Curiously, I didn’t find any tiny actors with tiny SAG and
AFTRA cards. But it was
quite an experience, seeing what it looks like when you take off the
back of a television, which the sticker advises strongly not to do.
But I figured those stickers are written by the same person who
writes the “don’t remove” mattress and “dry clean only”
tags. So I went ahead
with my original plan. The
repair bill was high enough for me to just buy another television set
(come to think of it, I’m not sure why I didn’t), but now at least
I can say truthfully I’ve been inside television.
Actually, I have dabbled in
television here and there (but not everywhere) and have found it a
hard nut to crack (or a cracked place filled with a lot of nuts).
I say this not to discourage you but to prepare you (for
discouragement). I’m
not saying that you can’t break in (figuratively and not literally).
Security is pretty tight at the studios and they’d nab you in
a millisecond. Unless you
posed as a security guard, yourself.
Now that might just work.
Just stroll in, wearing a security guard uniform, nodding
nonchalantly to any other security guards you meet.
There’ll probably be one at the main gate, which you’ll
probably need to use unless there are alternative entrances (but I
think those are watched by Navy SEALS with machine guns and wild dogs,
so you might want to stick with the main one).

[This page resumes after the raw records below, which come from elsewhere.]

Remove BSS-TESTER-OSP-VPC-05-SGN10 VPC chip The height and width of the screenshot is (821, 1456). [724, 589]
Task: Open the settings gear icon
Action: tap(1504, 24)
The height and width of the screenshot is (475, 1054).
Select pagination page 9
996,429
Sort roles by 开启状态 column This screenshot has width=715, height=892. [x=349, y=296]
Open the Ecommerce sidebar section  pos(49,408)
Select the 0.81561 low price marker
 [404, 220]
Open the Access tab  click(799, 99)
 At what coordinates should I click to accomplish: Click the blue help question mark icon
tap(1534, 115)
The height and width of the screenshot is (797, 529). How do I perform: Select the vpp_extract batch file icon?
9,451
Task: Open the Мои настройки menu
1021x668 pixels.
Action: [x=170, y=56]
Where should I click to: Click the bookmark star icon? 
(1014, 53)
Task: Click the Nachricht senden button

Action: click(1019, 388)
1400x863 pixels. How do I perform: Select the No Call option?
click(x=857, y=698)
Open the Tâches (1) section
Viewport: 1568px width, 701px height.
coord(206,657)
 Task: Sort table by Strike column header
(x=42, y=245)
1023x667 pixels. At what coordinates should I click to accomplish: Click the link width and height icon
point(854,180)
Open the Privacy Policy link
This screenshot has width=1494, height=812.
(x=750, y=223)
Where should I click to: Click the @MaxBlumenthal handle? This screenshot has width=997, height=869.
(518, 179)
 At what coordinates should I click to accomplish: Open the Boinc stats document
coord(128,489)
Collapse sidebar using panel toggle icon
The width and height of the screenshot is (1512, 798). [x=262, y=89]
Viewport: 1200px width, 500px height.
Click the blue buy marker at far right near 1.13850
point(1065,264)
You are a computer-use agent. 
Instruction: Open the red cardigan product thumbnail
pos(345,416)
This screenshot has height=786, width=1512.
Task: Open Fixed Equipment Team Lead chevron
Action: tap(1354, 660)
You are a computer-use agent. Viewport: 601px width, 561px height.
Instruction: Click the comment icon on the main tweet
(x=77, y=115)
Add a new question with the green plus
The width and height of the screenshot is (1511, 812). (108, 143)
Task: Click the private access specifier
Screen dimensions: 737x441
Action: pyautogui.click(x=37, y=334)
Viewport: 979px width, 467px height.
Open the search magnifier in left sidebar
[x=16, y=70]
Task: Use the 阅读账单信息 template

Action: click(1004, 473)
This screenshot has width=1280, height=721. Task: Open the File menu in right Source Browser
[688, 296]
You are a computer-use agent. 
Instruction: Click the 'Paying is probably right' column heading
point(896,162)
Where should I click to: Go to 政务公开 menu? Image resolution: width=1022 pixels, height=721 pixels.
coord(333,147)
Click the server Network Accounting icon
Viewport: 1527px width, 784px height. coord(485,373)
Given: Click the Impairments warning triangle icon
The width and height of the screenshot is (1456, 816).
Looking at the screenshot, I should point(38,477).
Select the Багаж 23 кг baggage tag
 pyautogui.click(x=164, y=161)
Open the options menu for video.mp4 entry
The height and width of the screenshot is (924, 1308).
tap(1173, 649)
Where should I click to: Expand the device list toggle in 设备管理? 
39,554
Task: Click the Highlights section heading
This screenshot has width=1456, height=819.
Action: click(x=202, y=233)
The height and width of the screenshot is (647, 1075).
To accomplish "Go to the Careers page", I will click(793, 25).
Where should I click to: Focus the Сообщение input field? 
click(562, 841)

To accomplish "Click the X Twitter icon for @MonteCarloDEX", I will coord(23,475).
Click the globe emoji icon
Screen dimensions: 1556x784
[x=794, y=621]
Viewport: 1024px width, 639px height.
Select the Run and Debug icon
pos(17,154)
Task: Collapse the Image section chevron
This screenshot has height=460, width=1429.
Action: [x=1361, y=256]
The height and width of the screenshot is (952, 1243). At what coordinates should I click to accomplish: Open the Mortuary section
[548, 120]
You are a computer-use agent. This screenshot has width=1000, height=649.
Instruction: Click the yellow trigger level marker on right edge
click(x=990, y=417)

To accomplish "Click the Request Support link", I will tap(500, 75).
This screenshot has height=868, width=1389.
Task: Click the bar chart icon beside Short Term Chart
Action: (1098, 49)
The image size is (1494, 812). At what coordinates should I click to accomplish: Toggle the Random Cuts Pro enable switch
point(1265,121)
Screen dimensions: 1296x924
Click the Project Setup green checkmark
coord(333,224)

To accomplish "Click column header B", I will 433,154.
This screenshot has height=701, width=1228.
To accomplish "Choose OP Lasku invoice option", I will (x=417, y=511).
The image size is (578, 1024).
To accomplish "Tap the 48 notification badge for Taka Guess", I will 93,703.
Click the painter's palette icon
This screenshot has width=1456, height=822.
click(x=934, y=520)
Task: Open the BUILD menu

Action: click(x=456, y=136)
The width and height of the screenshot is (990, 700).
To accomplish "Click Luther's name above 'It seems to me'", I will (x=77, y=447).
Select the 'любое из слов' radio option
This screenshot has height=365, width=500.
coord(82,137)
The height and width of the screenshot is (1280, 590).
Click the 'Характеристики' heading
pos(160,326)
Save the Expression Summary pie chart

Either way, you’re most likely going to need to cross some
threshold or another, so you want to be fully prepared.
(I told you I’m here to prepare you.)
Just look bored to tears as if you’ve been there a thousand
times, slump your shoulders, and walk without an ounce of spring in
your step. Keep your head
down as much as possible. I
recommend watching the last scene of Midnight Express at least
twelve times the night before your crash CBS, FOX, NBC, or any other
prominent studio. If
necessary, record and play through a secreted earpiece the soundtrack
from that excitingly dramatic film sequence where the American kid,
wearing a guard’s uniform, sneaks out of the Turkish prison. That
should get you in. (And,
if not, when you’re caught immediately by a quick-witted,
on-the-ball security guard – the kind you should have probably
imitated in the first place – you’ll be in all the papers and on
television as the fool who tried to break into a studio.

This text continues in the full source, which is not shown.